Le constat dressé par ces organisations professionnelles est sombre : programmations annulées ou réduites, théâtres et compagnies fragilisés financièrement, difficultés à payer salaires et charges, techniciens qui sortent de l'intermittence pour basculer au RSA, suppressions de postes, non-remplacement des départs à la retraite. Le texte réclame un moratoire immédiat sur les baisses de crédits, une cellule de crise interministérielle, une conférence permanente associant État, collectivités et professionnels, et un plan national de refinancement du service public culturel. Argument central : la culture ne pèse que 0,7 % du budget de l'État, et les économies dégagées seraient, selon les signataires, « marginales » au regard des dégâts sur les territoires.

Ce cri venu de la scène nationale résonne particulièrement en Gironde. Le département affiche un déficit de 136,5 millions d'euros pour 2025 et a annoncé une baisse générale de 50 % de ses aides au secteur culturel, selon une enquête de Rue89 Bordeaux. L'École de cirque de Bordeaux en offre une illustration concrète : sa subvention régionale est passée de 50 000 à 25 000 euros en 2026, avec un retrait total programmé pour 2027, tandis que le Département divise par deux son propre soutien, pour une perte sèche de 30 000 euros sur un budget de fonctionnement d'environ 450 000 à 500 000 euros. Plus à l'est, le Théâtre Auditorium de Poitiers doit absorber une baisse cumulée de 266 650 euros de subventions publiques sur un budget annuel de 6,5 millions.
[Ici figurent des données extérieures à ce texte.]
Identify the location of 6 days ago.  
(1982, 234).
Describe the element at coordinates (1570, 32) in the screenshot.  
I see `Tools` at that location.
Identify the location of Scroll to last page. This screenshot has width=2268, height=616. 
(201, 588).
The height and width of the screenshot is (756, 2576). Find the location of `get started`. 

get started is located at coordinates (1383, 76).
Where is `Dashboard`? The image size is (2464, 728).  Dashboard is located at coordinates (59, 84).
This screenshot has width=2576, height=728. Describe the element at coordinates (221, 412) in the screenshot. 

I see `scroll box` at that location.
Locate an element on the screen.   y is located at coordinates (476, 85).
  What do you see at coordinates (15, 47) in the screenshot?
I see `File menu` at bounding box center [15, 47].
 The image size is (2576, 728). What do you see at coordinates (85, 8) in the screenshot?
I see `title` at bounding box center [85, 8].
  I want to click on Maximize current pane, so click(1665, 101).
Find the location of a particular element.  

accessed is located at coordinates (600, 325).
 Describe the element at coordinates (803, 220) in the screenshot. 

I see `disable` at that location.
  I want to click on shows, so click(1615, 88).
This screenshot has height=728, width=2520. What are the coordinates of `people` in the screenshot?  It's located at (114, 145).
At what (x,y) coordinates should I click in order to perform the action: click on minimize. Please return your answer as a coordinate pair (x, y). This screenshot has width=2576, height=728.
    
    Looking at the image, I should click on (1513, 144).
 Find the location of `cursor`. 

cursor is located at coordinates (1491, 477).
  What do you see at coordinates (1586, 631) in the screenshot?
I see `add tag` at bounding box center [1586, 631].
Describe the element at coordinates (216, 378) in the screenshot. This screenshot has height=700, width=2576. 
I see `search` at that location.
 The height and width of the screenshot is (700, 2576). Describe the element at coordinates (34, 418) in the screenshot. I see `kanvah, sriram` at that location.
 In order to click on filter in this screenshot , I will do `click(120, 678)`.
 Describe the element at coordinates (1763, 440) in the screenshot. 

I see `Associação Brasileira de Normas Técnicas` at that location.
Côté collectivités, les arbitrages sont justifiés par la contrainte budgétaire globale, entre déficits départementaux et désengagement progressif de certains financeurs régionaux, sans qu'un chiffrage détaillé de la position de la Région ou du Département sur ce point précis n'ait été rendu public à ce stade.

Le TnBA invite le public à signer la pétition portée par le collectif Les lignes bougent, qui a déjà rassemblé des soutiens dans plusieurs grandes scènes françaises. Reste à savoir quelle traduction budgétaire le gouvernement donnera, à la rentrée, à cette mobilisation qui touche directement l'emploi culturel bordelais, non délocalisable, et l'avenir des saisons à venir dans les salles de la ville.